▼
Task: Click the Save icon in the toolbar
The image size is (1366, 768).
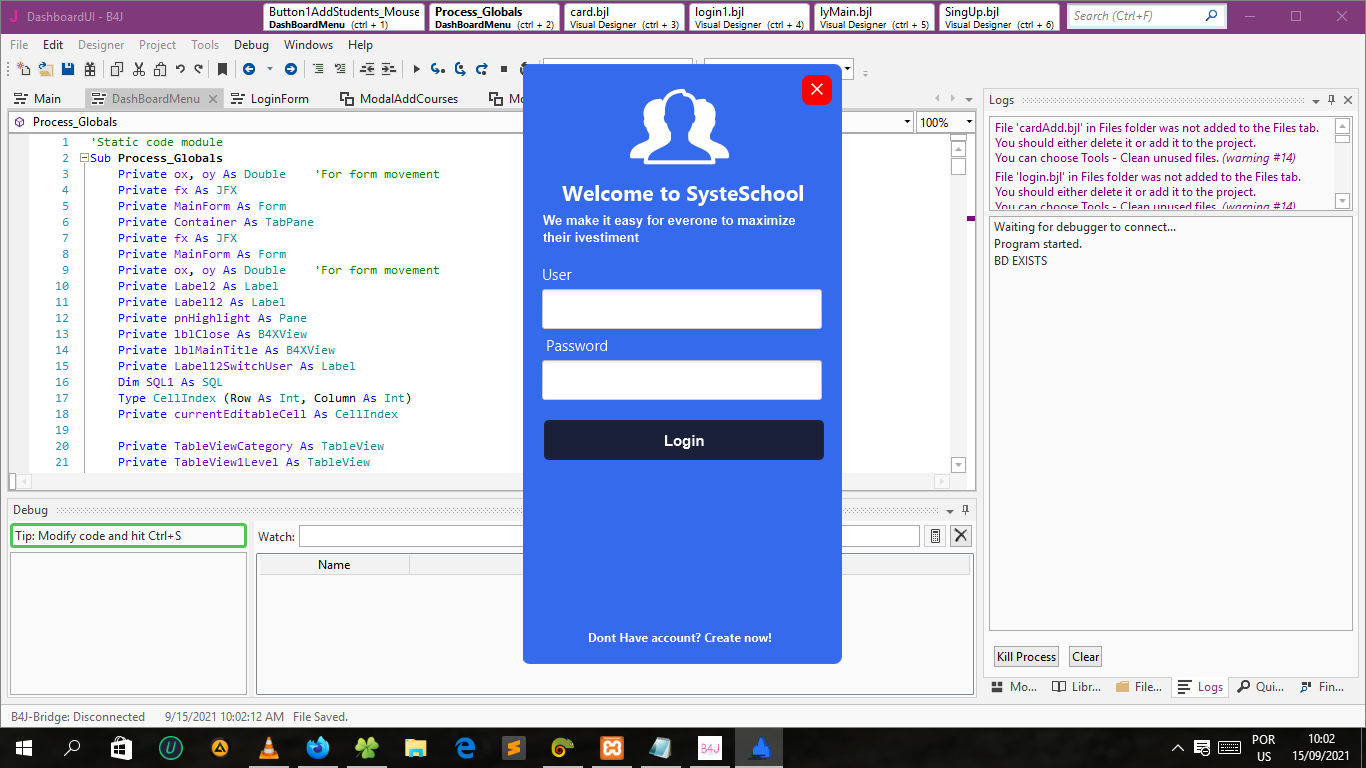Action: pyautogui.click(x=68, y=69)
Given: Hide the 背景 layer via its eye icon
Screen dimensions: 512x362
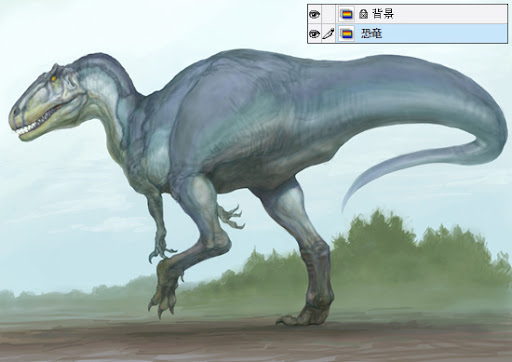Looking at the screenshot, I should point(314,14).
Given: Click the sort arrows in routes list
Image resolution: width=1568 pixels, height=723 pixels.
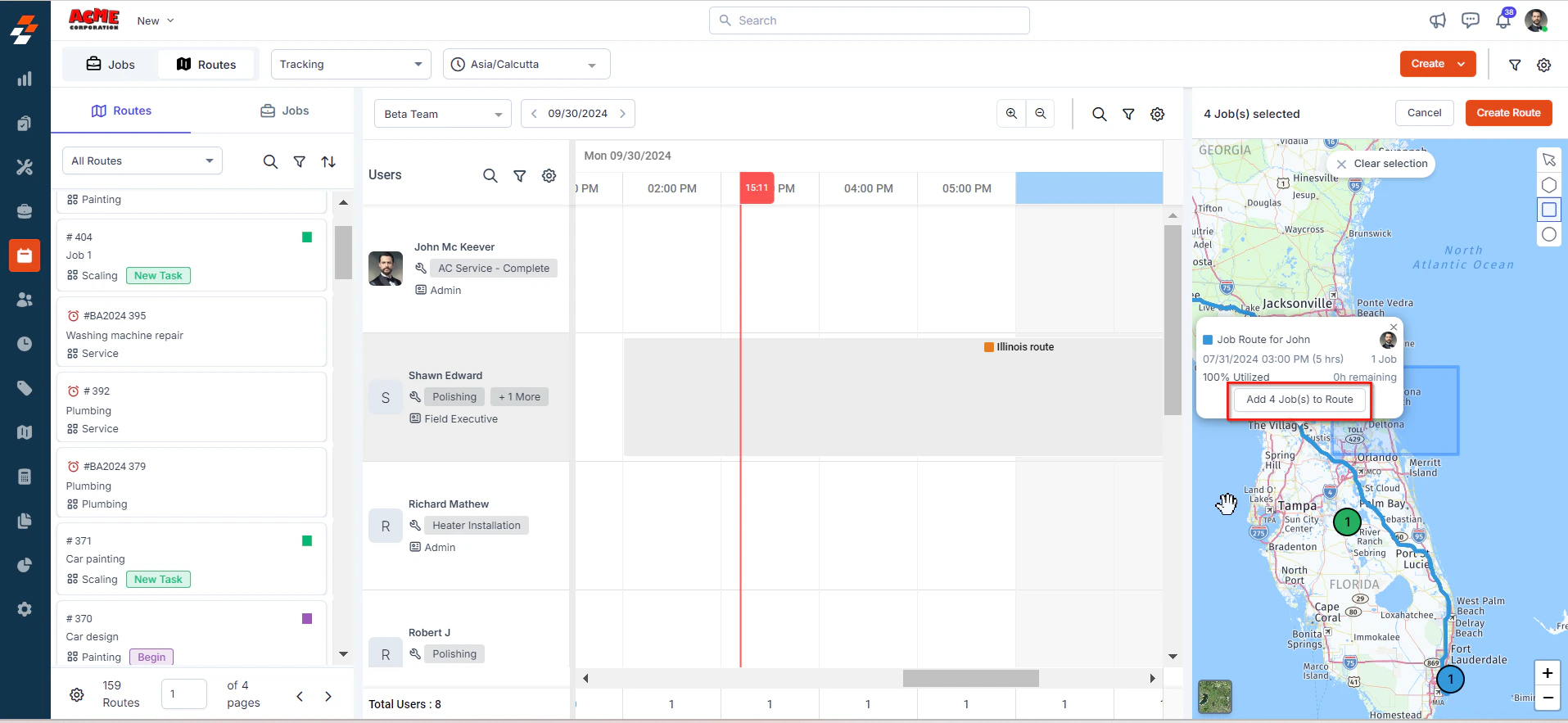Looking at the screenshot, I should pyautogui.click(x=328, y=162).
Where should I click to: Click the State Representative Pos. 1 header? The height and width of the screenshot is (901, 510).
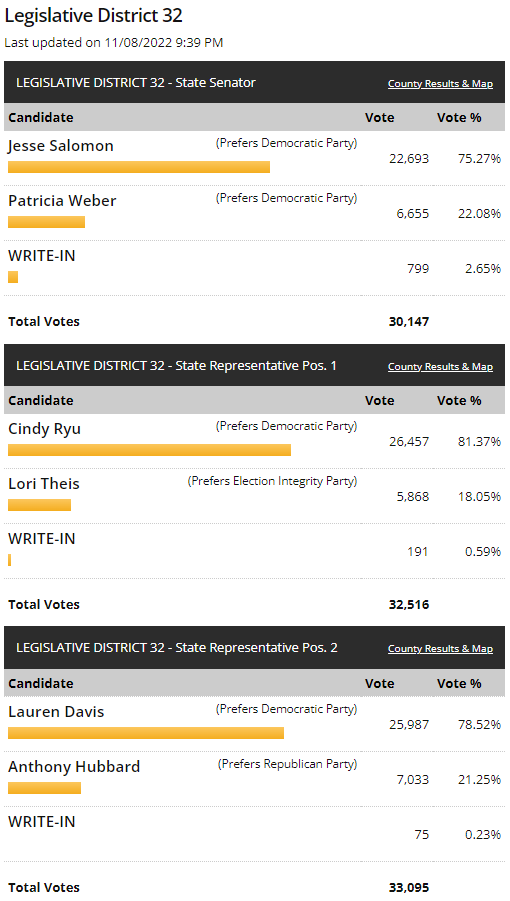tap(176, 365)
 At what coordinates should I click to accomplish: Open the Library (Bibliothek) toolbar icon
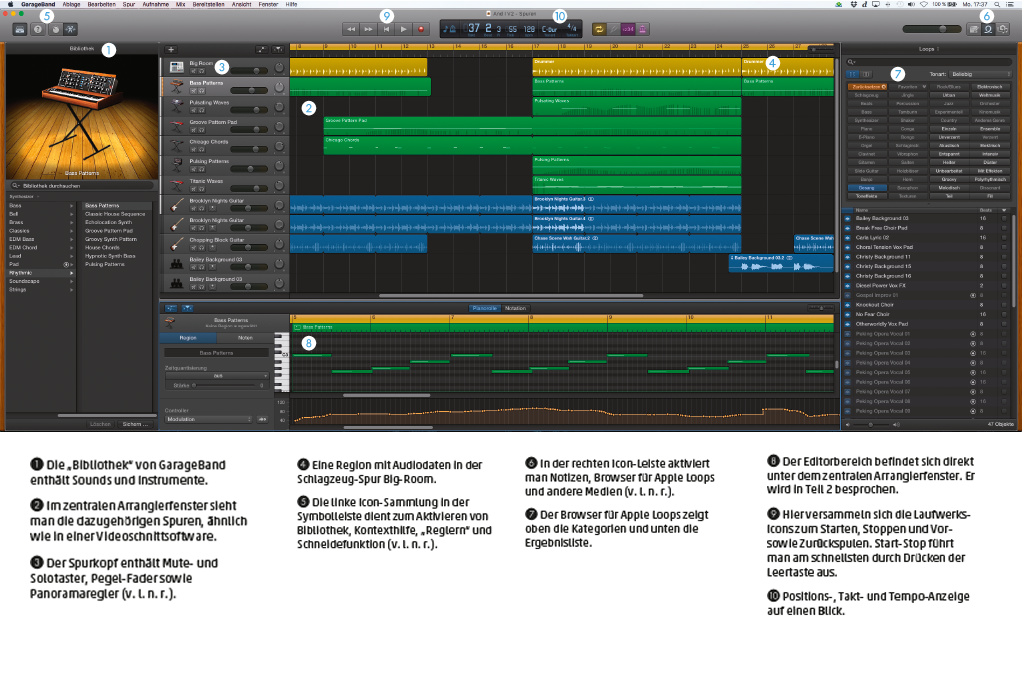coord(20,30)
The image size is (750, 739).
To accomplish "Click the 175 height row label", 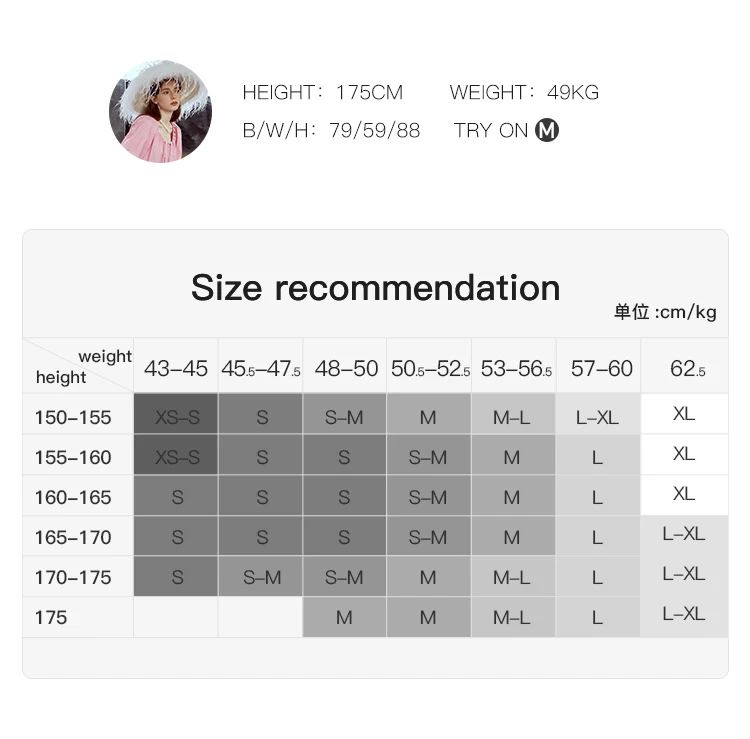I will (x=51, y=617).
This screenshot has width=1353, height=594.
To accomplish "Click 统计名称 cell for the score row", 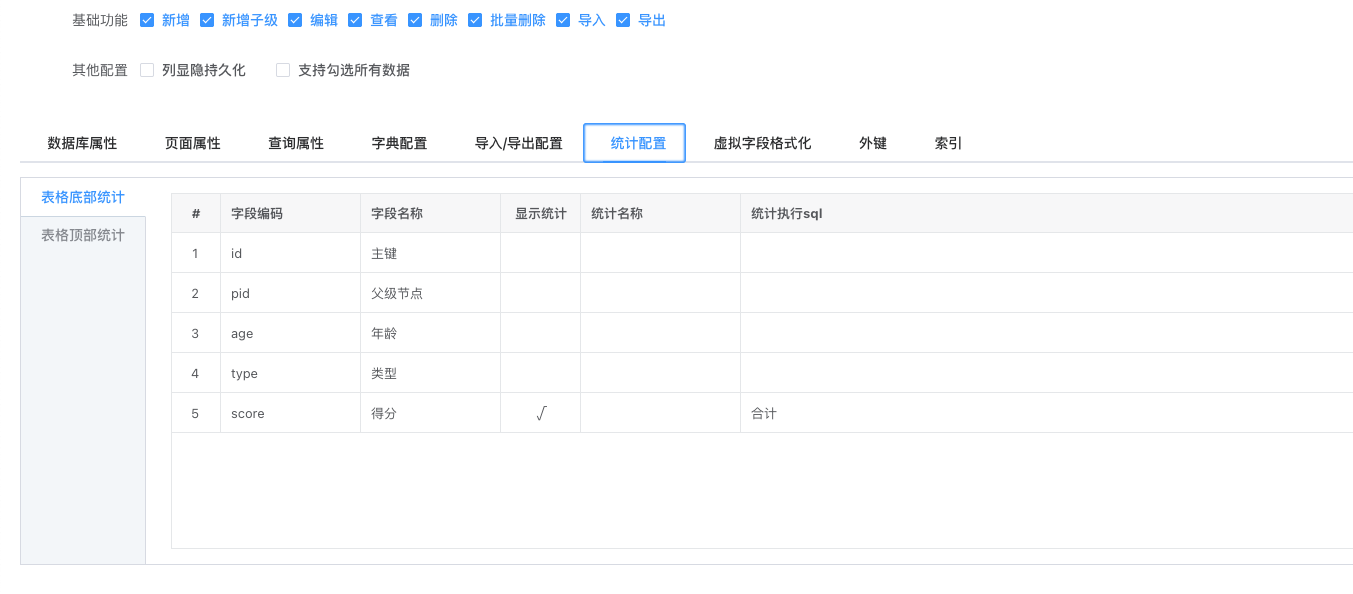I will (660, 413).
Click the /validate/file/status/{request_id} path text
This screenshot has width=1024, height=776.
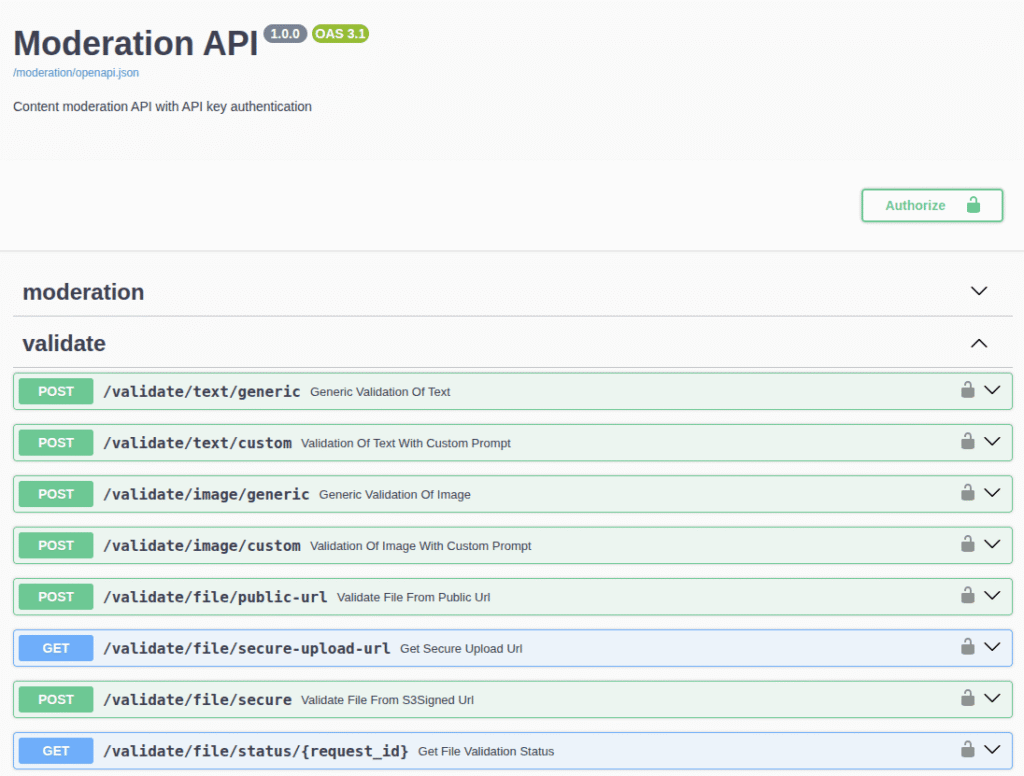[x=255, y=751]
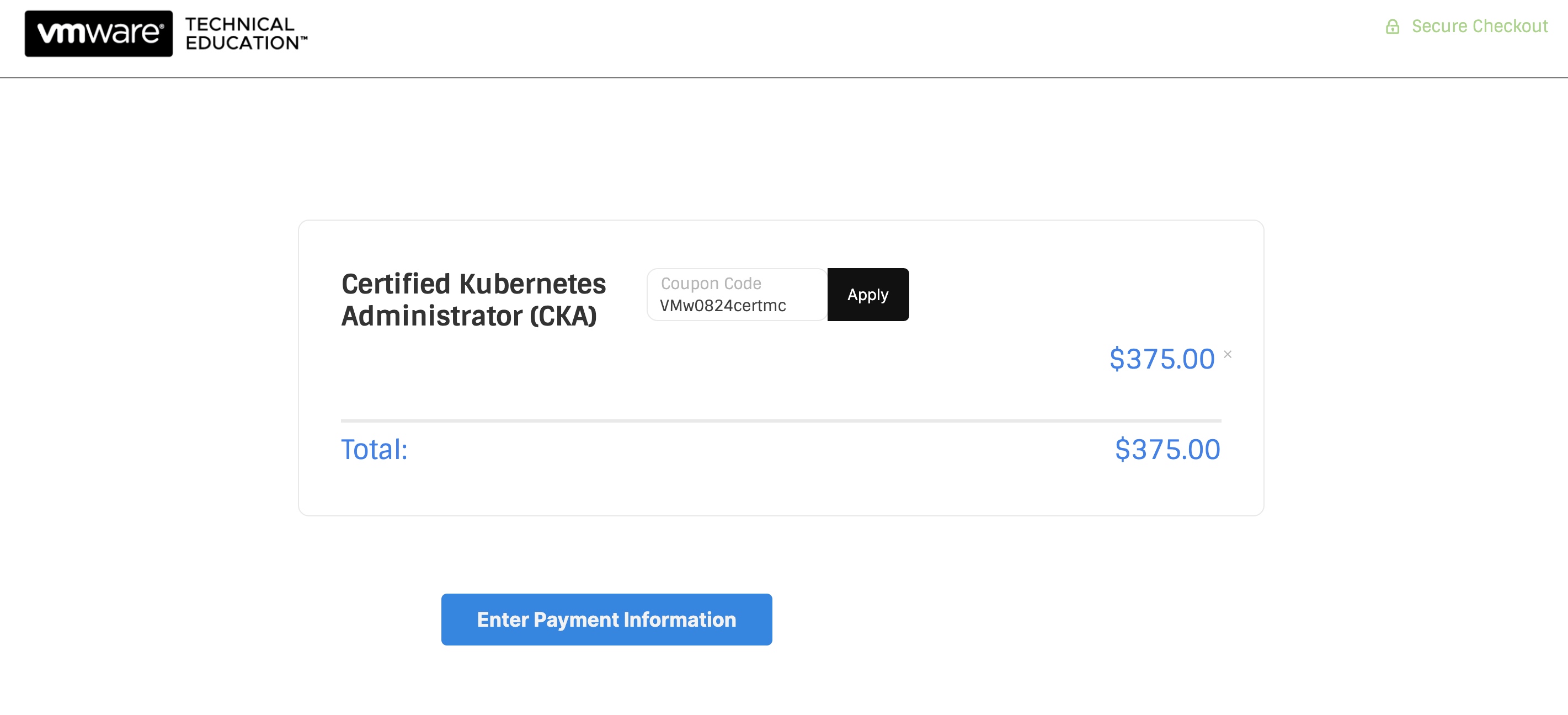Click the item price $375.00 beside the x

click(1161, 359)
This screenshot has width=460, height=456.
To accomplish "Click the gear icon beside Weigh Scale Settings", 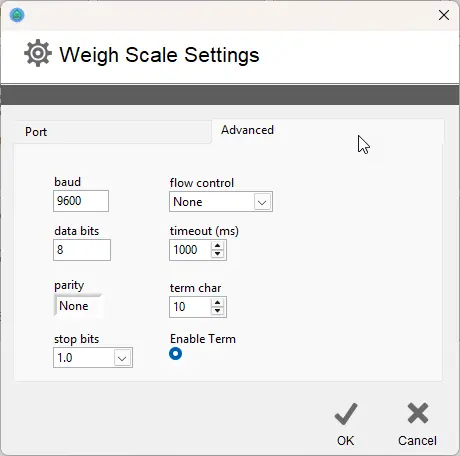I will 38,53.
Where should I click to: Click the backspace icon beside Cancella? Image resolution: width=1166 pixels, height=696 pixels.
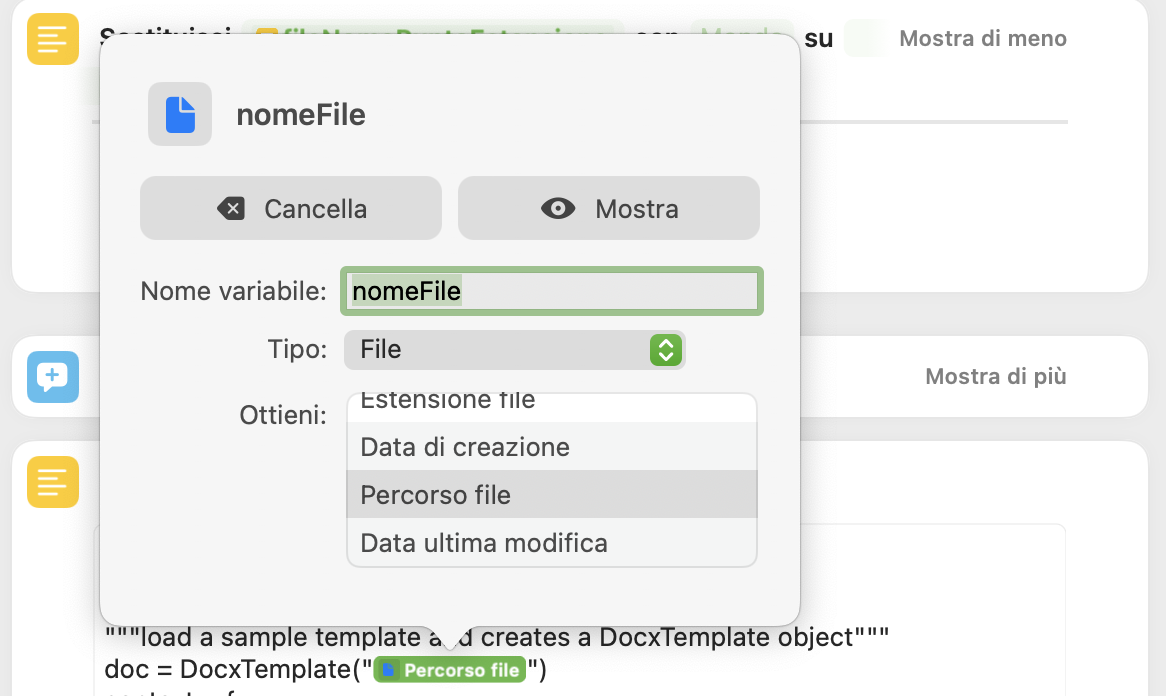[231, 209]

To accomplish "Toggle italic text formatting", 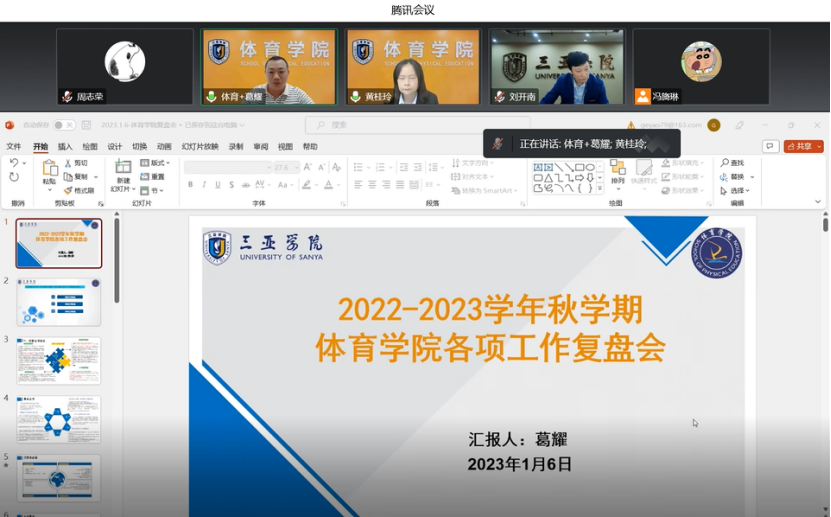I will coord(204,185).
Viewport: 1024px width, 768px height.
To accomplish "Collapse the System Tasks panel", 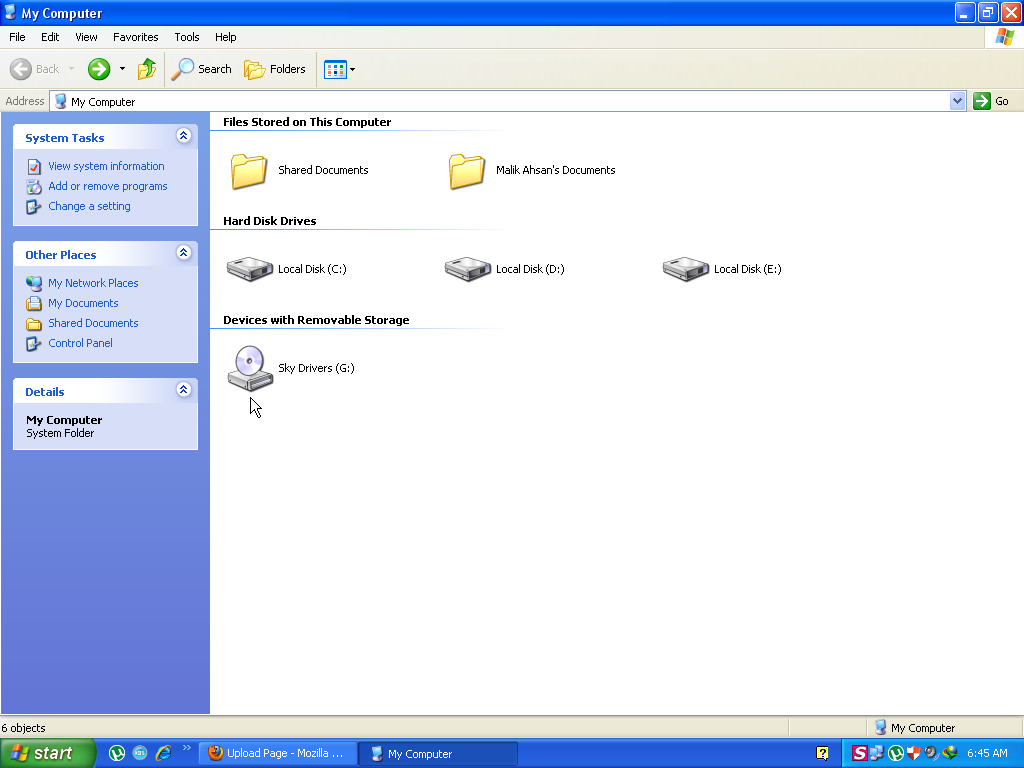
▲
Required action ▸ Copy out exactly, with no pictures, the lines of the data from the first one through the line bearing "Given: Click the sort arrows in routes list".

Response to this task ▸
Task: Click the Save icon in the toolbar
The image size is (1366, 768).
Action: pyautogui.click(x=68, y=69)
Given: Hide the 背景 layer via its eye icon
Screen dimensions: 512x362
Looking at the screenshot, I should point(314,14).
Given: Click the sort arrows in routes list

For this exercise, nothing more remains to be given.